### [Activity]
Starting with the line that holds "This screenshot has width=920, height=560.", reproduce each line through the last one of the data, exactly as written. Pictures are not copied.

========================

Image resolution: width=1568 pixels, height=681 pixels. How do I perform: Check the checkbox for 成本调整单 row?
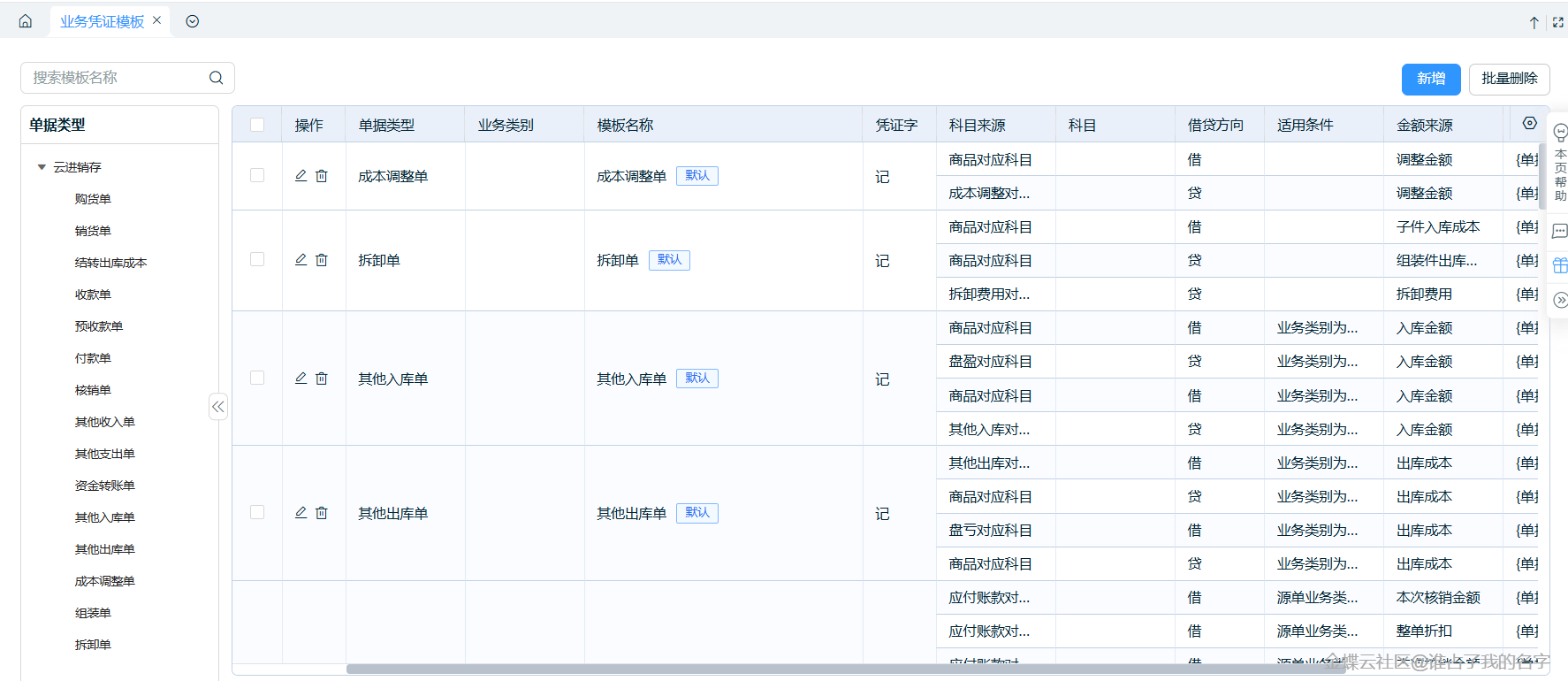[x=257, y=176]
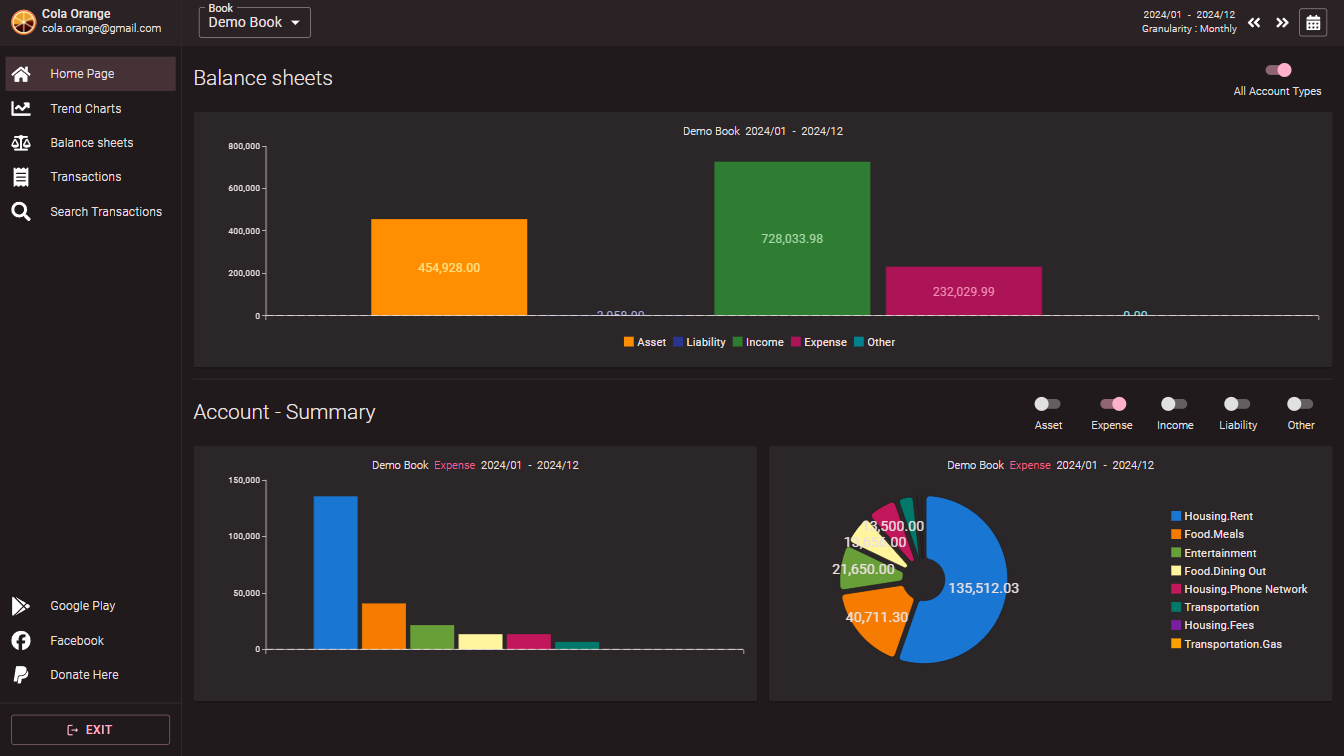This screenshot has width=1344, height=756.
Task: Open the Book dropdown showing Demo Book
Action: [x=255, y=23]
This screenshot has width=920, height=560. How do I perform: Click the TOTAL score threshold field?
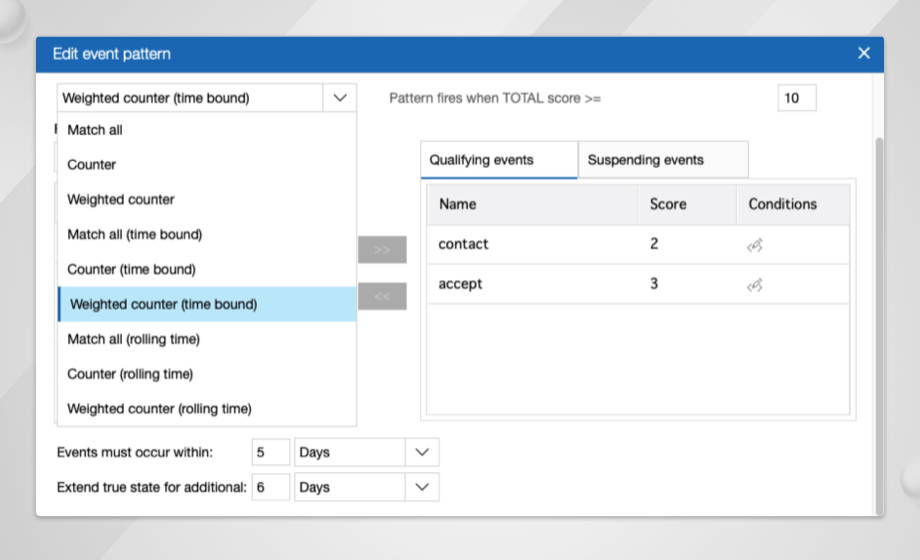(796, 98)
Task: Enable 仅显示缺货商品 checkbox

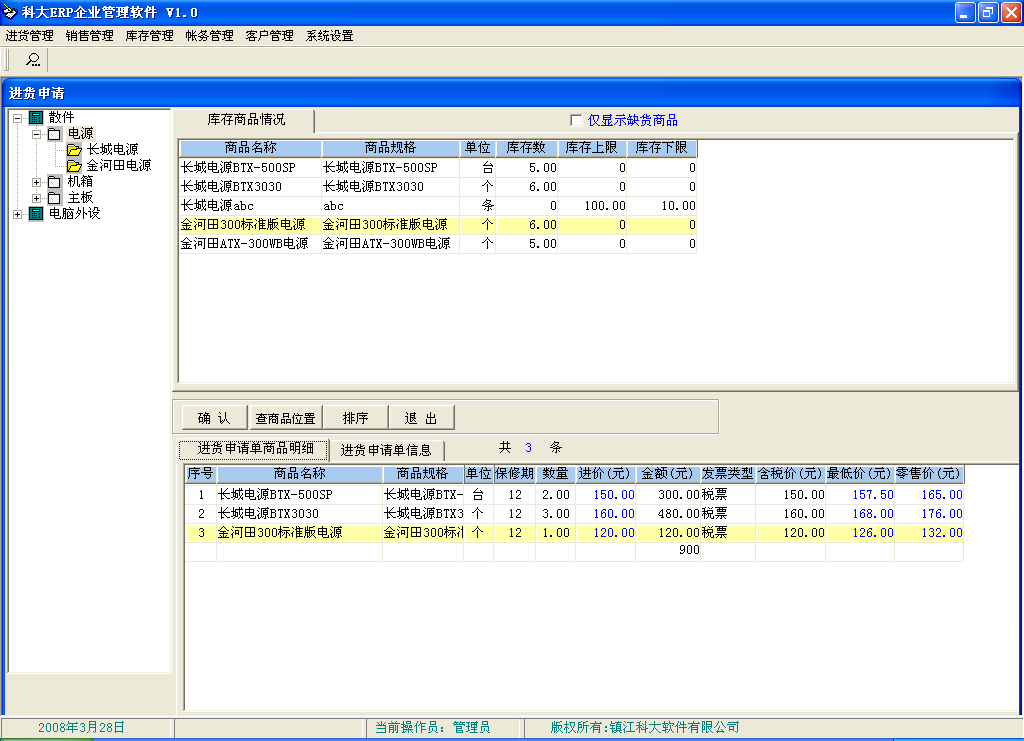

========================

### [Task result]
This screenshot has width=920, height=560. How do I perform: Click the TOTAL score threshold field?
(796, 98)
Task: Enable 仅显示缺货商品 checkbox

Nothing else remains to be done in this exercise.